1. You take a full-length AZ-900 mock exam and score poorly on questions about access control. In your weak spot analysis, you determine you misunderstood which Azure service manages identities and sign-ins. Which service should you focus on reviewing?

Show answer
Correct answer: Microsoft Entra ID (Azure Active Directory)
Microsoft Entra ID (formerly Azure AD) is the identity and access management service used for authentication, SSO, and role-based access scenarios. Azure Monitor is for collecting and analyzing telemetry (metrics/logs), not identity. Azure Advisor provides recommendations (cost, security, reliability, performance) but does not manage users or sign-ins.

2. A company wants to reduce the chance of failing AZ-900 due to running out of time. During the exam, you encounter a long question with uncertain details. What is the best exam-day strategy to use?

Show answer
Correct answer: Flag the question, select the best answer you can, and return to it if time remains
Flagging and moving on supports time management and prevents getting stuck; you can return later if time remains. Spending as long as needed on one item can jeopardize completing the exam and is a common pitfall. Leaving a question unanswered is typically worse than selecting your best option, since unanswered questions do not earn credit.

3. Your team’s mock exam review shows several incorrect answers were caused by choosing an option that was 'almost true' but not the best match for the prompt. Which technique best addresses this reading-trap weakness for AZ-900-style questions?

Show answer
Correct answer: Identify the key requirement in the prompt (e.g., cost vs. security vs. governance) and eliminate options that do not directly satisfy it
AZ-900 frequently uses near-true distractors; focusing on the prompt’s primary requirement and eliminating mismatches helps choose the best answer. Choosing the most 'Azure-sounding' option can be a trap because distractors often include correct-sounding terms that do not meet the stated need. Assuming the first choice is correct is not a reliable strategy and can reinforce mistakes.

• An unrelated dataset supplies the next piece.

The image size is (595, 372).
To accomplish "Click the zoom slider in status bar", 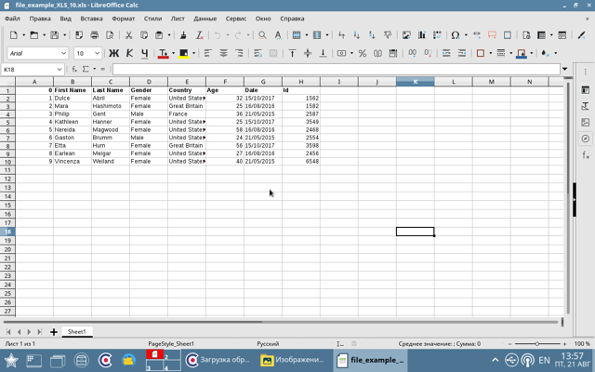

4. A startup wants to host a web app with minimal management overhead and automatic scaling. They do not want to manage virtual machines. Which Azure service is the best fit?

Show answer
Correct answer: Azure App Service
Azure App Service is a PaaS offering for hosting web apps with built-in scaling and reduced infrastructure management. Azure Virtual Machines are IaaS and require managing the OS, patching, and VM configuration. Azure DevTest Labs is for creating and managing dev/test environments and is not the primary service for production web app hosting.

5. A company wants a single place to create, assign, and track policies that enforce resource standards (for example, requiring specific tags on resources) across subscriptions. Which Azure service should they use?

Show answer
Correct answer: Azure Policy
Azure Policy is the governance service used to create and assign policy definitions and track compliance (e.g., tag requirements, allowed locations/SKUs). Azure Monitor is for observability (metrics, logs, alerts) and does not enforce standards. Azure Cost Management + Billing helps analyze and manage spending, but it does not enforce configuration requirements like tagging.